Cheryl Halpern is expected to be named the successor to Kenneth Tomlinson as chairman of the Corporation for Public Broadcasting when the Republican-dominated board meets today.

Ms. Halpern, a CPB board member, is a longtime Republican activist and political donor who appears to share Mr. Tomlinson's belief that public broadcasting has a liberal bias that's in need of a fix. As a result, critics are asking what difference she will make.

"At her confirmation hearing [to become a CPB board member], she left the impression that she would like to have the authority to intervene directly in program content when she thought the program was not balanced," said Celia Wexler, VP of advocacy for Common Cause. "That's a real big concern."
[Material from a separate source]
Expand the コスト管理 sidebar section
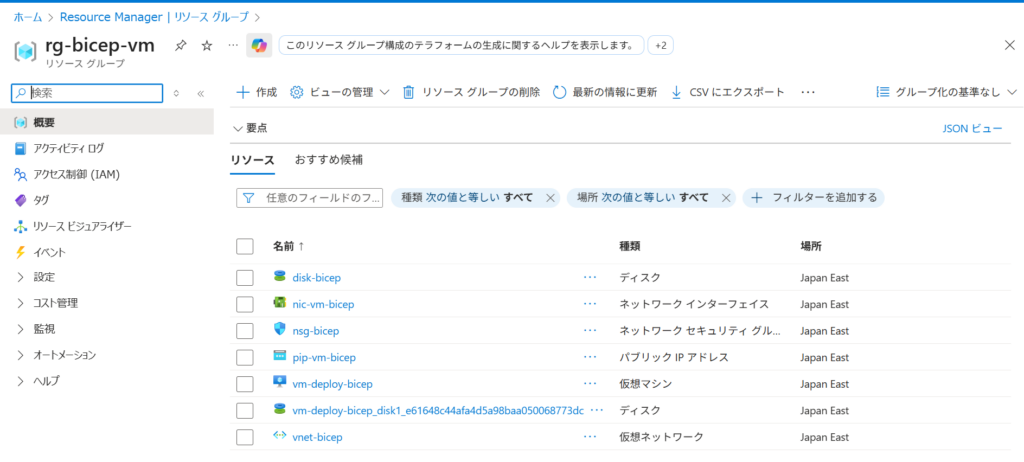The width and height of the screenshot is (1024, 462). pyautogui.click(x=55, y=303)
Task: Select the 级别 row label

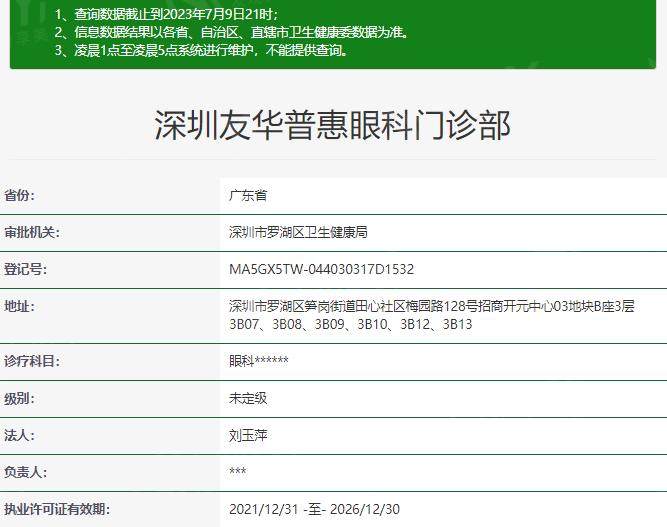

"We don't have real high expectations," John Lawson, president and CEO of the Association of Public Television Stations.

Ms. Halpern has been on the CPB board since 2002 and chairs the Audit and Finance Committee. She previously was on the Broadcasting Board of Governors, which has oversight of Voice of America and other government broadcasters, and was a community activist. She lives in Livingston, N.J.

The other CPB board member who has been mentioned as a possible successor for Mr. Tomlinson is Gay Hart Gaines, who previously served as a chairman of GOPAC, a Republican fund-raising group headed at the time by former Rep. Newt Gingrich, R-Ga. GOPAC is credited with helping Republican candidates win a majority of the seats in the House in 1994.